Durante quatro dias, o corpo de Kareem Sabawi ficou enrolado num cobertor num apartamento frio e vazio, enquanto a sua família se abrigava nas proximidades. Ele foi morto durante intenso bombardeio israelense perto da casa de sua família, disseram seu pai e sua mãe, e nos dias que se seguiram, era muito perigoso sair de casa e colocar seu filho de 10 anos para descansar.
Sua família pediu ajuda ao Crescente Vermelho Palestino. Mas estávamos nos primeiros dias da invasão terrestre de Israel no norte de Gaza e as forças bloqueavam as ruas com tanques e tiros, impedindo que as equipas de resgate chegassem aos mortos pelos ataques aéreos israelitas. Todos os dias, o pai, Hazem Sabawi, sofria um duplo tormento – lamentando o filho e incapaz de lhe proporcionar a dignidade final de um enterro adequado.
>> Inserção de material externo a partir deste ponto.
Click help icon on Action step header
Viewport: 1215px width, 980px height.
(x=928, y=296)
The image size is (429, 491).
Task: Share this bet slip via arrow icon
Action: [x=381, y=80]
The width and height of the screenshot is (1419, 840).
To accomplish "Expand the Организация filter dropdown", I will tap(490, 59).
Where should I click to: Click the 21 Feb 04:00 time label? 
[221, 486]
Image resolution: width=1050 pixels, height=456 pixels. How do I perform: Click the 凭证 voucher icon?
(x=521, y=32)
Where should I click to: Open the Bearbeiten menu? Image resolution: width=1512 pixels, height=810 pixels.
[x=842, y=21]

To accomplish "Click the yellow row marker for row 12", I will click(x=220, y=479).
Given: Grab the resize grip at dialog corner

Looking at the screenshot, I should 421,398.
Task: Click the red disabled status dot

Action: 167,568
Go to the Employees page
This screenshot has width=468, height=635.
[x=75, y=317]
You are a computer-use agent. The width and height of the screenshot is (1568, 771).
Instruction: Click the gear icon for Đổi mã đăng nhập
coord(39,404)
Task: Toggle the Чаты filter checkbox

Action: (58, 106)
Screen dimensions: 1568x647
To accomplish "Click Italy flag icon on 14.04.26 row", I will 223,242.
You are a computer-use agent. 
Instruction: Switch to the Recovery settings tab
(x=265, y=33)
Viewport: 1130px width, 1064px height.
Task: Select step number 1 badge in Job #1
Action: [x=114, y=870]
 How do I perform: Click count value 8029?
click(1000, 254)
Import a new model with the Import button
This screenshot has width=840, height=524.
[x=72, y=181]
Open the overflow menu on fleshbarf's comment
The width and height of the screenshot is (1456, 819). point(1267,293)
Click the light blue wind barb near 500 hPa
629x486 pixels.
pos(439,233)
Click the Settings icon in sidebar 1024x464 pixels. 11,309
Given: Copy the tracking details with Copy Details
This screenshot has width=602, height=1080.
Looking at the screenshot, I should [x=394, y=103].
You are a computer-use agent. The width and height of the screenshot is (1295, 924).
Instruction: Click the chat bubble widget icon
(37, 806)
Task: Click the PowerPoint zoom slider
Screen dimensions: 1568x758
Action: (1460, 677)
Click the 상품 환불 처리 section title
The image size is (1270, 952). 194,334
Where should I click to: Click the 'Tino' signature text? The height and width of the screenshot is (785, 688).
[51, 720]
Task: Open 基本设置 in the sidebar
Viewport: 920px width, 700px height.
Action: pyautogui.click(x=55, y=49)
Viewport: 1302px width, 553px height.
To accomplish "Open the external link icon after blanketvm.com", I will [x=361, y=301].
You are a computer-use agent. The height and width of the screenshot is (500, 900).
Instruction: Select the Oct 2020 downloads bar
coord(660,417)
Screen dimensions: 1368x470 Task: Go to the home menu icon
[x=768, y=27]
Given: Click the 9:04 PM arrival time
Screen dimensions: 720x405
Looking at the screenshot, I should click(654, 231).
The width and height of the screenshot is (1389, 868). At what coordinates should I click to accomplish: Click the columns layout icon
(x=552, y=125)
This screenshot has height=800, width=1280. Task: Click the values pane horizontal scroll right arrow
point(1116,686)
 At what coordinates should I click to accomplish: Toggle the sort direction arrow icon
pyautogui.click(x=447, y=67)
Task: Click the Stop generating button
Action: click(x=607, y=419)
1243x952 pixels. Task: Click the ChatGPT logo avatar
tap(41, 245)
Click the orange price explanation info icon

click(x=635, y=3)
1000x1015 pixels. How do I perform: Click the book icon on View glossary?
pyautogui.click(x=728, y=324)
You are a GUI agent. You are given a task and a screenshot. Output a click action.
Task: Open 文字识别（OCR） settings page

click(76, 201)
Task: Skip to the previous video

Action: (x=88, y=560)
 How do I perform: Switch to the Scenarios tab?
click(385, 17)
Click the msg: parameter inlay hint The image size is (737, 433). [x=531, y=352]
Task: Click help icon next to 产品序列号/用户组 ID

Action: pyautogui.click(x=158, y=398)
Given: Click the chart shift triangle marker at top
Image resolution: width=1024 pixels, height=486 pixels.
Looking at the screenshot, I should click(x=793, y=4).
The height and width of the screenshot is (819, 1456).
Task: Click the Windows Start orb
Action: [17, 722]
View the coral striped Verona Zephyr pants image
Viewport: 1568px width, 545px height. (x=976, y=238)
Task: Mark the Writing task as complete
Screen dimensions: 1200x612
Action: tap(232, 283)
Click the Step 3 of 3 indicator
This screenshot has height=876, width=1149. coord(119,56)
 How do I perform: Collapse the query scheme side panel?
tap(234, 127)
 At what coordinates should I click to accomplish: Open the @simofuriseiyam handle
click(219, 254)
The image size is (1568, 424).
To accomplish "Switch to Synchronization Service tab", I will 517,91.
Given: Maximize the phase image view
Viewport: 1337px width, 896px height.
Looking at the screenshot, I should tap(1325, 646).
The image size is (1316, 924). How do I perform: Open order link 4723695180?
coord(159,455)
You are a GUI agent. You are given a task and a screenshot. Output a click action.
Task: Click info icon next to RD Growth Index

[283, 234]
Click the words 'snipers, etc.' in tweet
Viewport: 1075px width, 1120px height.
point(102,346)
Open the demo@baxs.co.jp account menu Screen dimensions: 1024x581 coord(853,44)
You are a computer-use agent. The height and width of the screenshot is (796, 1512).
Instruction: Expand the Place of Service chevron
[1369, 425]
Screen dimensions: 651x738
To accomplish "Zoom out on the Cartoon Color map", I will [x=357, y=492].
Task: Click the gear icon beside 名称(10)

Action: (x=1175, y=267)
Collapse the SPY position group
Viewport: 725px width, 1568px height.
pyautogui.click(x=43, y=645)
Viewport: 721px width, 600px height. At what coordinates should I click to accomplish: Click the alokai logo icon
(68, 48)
“Depois do quarto dia, eu disse que era isso. Ou serei enterrado com ele ou não o enterrarei de jeito nenhum”, disse ele, contando como colocou seu filho debaixo de uma goiabeira atrás do prédio de um vizinho.
“Todo ser humano tem o direito de ser enterrado”, disse Sabawi.
Já se passaram 13 semanas desde que a guerra de Israel em Gaza começou, após o ataque a Israel pelo Hamas, que matou cerca de 1.200 pessoas, segundo autoridades israelenses. Desde então, os que vivem em Gaza têm sido forçados a enterrar os seus mortos às pressas e sem cerimónia ou extrema-unção, para não arriscarem o mesmo destino dos seus entes queridos.
Mais de 22 mil palestinos foram mortos por Israel desde 7 de outubro, segundo o Ministério da Saúde de Gaza. Civis estão a ser mortos a um ritmo sem precedentes neste século. O conflito transformou Gaza num “cemitério para milhares de crianças”, afirmaram as Nações Unidas.
“A situação chegou ao ponto em que dizemos: os sortudos são aqueles que têm alguém para os enterrar quando morrem”, disse o Dr. Mohammad Abu Moussa, radiologista do Hospital Al-Nasr, no sul de Gaza.
Tradicionalmente, os palestinos homenageiam os seus mortos com procissões fúnebres públicas e tendas de luto erguidas nas ruas durante três dias para receber aqueles que desejam oferecer condolências. Mas a guerra tornou impossível manter essas tradições.
Em vez disso, os mortos foram enterrados em valas comuns, pátios de hospitais e jardins de quintal, muitas vezes sem lápides, com os seus nomes rabiscados em mortalhas brancas ou sacos para cadáveres. As orações fúnebres são feitas rapidamente – se é que são feitas – nos corredores dos hospitais ou fora dos necrotérios.
Ameera Harouda relatórios contribuídos.